2011-03-21 Thread Duncan Murdoch


On 11-03-21 6:28 PM, rmail...@justemail.net wrote:

I tried with no spaces in either file name and got the same error.


Can you put together an example that produces the error without using 
odfWeave?  To do that, figure out what odfWeave is doing, and do it 
outside of that package.


If not, then we'll assume it's an odfWeave bug.  If you can duplicate 
this without odfWeave, obviously the error lies elsewhere.
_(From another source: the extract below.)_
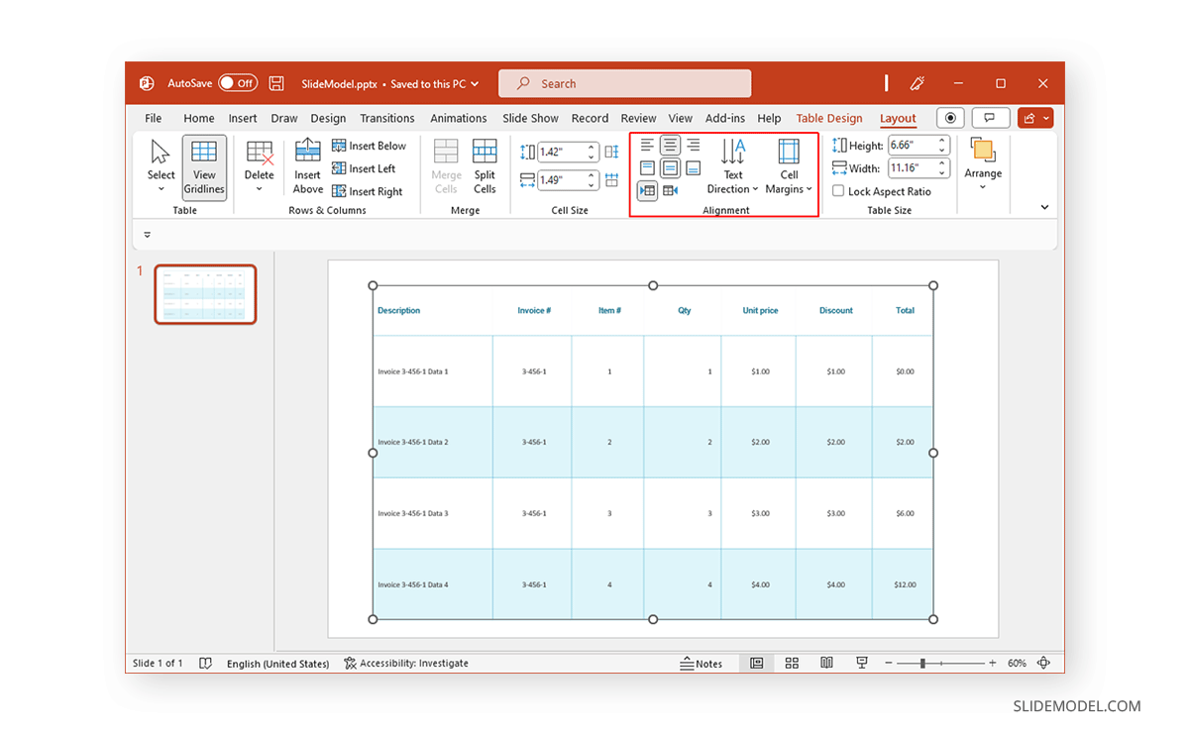Screen dimensions: 1189x736
Task: Apply Center vertical alignment in Alignment group
Action: coord(670,167)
One possibile odfWeave bug:  according to the messages below, it looks 
as though it is assuming that


unzip -o "Report input template.odt"

is a valid command.  Perhaps that is not true with the PATH in effect at 
the time you're trying to run it, and with the quote handling in effect 
then.


Duncan Murdoch





- Original message -
From: "Max Kuhn"
To: rmail...@justemail.net
Cc: r-help@r-project.org
Date: Mon, 21 Mar 2011 17:04:40 -0400
Subject: Re: [R] odfWeave Error unzipping file in Win 7

I don't think that this is the issue, but test it on a file without spaces.

On Mon, Mar 21, 2011 at 2:25 PM,  wrote:


I have a very similar error that cropped up when I upgraded to R 2.12 and 
persists at R 2.12.1. I am running R on Windows XP and OO is at version 3.2. I 
did not make any changes to my R code or ODF code or configuration to produce 
this error. Only upgraded R.

Many Thanks,

Eric

R session:



odfWeave ( 'Report input template.odt' , 'August 2011.odt')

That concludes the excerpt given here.